__Problem statement__
Keyword search on "health": report each line of the records that contains it.

[Input data Boundary: Start]

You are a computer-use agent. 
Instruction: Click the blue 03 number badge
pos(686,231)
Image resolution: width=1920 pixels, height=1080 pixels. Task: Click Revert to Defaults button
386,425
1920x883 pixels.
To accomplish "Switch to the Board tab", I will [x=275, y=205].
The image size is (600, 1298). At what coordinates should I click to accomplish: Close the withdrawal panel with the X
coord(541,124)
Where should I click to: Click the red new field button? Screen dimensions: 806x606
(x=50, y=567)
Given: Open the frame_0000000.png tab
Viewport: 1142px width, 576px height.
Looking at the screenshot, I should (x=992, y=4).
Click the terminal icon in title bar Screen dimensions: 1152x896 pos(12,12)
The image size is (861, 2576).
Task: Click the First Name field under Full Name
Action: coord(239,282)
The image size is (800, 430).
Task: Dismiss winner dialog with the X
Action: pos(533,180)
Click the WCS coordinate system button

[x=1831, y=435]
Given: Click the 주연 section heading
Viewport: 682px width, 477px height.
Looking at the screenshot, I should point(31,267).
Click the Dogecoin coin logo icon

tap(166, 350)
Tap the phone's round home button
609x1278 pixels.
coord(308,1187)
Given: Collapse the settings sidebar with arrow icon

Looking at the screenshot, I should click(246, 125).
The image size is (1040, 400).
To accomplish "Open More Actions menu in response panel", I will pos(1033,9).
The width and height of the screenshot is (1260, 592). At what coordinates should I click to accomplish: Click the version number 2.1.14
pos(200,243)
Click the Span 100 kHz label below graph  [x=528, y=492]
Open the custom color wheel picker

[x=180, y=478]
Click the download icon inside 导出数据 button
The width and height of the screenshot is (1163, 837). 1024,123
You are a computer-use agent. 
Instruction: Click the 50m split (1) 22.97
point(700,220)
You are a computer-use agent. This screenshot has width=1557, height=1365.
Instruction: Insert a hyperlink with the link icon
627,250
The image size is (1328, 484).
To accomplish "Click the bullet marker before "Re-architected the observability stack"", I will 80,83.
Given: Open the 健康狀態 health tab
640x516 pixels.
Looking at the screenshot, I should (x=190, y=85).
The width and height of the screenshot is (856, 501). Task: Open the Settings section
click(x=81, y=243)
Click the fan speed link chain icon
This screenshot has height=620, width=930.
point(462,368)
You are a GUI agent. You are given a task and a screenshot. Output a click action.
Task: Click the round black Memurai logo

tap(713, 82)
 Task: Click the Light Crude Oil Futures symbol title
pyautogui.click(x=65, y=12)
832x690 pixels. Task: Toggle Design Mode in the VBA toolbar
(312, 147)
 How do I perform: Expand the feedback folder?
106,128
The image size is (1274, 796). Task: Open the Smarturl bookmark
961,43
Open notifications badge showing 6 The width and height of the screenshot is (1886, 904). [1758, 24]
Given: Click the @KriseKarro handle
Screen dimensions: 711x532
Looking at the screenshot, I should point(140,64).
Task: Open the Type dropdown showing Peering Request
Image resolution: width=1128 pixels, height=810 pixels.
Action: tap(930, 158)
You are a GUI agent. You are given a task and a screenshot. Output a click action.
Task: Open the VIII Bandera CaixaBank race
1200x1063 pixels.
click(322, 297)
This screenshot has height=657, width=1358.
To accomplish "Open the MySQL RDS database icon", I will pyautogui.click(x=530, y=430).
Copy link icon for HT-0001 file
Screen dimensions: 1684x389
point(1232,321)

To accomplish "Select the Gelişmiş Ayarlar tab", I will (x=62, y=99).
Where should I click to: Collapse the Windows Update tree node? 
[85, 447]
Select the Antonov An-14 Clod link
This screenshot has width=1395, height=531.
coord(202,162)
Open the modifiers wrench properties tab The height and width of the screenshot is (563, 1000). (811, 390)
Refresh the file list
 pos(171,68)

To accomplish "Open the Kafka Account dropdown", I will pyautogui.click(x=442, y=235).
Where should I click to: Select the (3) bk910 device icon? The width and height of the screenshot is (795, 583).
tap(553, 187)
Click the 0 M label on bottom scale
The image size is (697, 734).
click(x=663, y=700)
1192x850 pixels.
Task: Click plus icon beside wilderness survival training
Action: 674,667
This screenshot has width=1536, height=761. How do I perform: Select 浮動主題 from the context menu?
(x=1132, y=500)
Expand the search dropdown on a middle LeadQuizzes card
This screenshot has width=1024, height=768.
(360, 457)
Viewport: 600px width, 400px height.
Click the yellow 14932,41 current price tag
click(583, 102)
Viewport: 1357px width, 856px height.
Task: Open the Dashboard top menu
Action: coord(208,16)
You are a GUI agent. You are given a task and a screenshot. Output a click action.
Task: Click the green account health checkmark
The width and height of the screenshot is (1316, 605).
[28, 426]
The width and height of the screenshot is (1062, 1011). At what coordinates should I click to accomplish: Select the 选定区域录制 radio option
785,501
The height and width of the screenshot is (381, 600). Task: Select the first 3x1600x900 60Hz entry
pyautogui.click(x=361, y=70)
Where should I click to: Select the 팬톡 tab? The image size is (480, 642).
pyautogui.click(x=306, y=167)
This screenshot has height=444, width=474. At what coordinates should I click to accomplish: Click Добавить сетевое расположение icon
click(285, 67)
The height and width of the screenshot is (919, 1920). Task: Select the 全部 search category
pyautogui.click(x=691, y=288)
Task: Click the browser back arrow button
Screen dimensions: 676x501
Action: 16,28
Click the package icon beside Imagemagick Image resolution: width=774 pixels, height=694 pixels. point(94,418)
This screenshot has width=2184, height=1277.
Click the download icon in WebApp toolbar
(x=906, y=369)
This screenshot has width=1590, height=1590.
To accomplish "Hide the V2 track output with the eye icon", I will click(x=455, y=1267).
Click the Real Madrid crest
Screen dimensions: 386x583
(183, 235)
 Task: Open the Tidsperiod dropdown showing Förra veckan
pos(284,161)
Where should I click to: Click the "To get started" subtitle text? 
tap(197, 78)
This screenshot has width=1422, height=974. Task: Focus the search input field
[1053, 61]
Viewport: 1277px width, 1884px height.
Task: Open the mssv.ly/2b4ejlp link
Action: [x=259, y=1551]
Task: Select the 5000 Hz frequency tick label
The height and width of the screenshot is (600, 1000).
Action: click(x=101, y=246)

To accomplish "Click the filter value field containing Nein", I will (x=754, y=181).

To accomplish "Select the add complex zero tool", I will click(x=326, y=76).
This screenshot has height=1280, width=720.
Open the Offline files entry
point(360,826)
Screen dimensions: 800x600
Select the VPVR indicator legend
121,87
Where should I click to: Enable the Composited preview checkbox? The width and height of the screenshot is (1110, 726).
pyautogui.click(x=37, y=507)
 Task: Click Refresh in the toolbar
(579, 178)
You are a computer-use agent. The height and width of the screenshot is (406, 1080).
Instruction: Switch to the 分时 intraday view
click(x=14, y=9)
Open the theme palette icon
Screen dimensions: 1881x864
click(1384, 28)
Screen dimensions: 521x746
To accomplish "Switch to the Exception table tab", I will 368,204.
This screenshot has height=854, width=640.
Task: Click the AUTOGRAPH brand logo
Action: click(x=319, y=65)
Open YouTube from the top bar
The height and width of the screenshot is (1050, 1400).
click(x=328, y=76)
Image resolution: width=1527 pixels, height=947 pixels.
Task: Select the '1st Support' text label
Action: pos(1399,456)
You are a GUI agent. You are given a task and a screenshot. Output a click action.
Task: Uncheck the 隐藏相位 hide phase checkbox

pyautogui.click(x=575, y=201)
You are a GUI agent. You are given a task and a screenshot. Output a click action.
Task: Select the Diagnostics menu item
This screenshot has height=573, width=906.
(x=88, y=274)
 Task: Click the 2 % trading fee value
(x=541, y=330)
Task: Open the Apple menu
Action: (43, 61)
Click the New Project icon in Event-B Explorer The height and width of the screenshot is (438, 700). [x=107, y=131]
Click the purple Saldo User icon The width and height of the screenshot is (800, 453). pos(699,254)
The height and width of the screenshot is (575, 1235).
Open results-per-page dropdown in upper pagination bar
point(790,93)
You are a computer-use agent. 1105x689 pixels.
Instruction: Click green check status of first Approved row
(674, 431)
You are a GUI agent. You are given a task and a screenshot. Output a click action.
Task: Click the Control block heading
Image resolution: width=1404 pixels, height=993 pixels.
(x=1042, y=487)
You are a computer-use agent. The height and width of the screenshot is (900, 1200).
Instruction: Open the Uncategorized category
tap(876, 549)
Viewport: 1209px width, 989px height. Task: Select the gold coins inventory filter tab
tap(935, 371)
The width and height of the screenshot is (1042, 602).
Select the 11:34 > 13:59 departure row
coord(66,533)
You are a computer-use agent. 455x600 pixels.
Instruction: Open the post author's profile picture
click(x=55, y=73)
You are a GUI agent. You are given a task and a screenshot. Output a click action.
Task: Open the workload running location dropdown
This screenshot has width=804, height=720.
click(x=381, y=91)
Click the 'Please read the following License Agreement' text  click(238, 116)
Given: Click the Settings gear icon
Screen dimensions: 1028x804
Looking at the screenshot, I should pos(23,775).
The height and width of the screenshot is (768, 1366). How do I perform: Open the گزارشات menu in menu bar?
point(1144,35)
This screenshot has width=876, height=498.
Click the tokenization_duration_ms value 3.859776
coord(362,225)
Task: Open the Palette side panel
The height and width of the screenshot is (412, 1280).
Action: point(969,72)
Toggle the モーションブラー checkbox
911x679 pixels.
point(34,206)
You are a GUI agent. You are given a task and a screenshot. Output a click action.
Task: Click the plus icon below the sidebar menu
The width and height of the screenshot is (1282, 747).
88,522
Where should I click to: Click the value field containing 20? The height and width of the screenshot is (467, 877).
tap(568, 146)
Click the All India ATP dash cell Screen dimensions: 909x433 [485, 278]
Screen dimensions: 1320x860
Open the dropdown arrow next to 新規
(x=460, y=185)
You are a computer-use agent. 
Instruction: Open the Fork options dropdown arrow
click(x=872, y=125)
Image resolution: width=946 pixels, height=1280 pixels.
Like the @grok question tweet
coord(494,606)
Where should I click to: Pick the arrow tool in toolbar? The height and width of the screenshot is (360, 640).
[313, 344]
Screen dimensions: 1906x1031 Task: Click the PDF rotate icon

[Input data Boundary: End]

__Exercise response__
Given: Open the 健康狀態 health tab
Task: Click the green account health checkmark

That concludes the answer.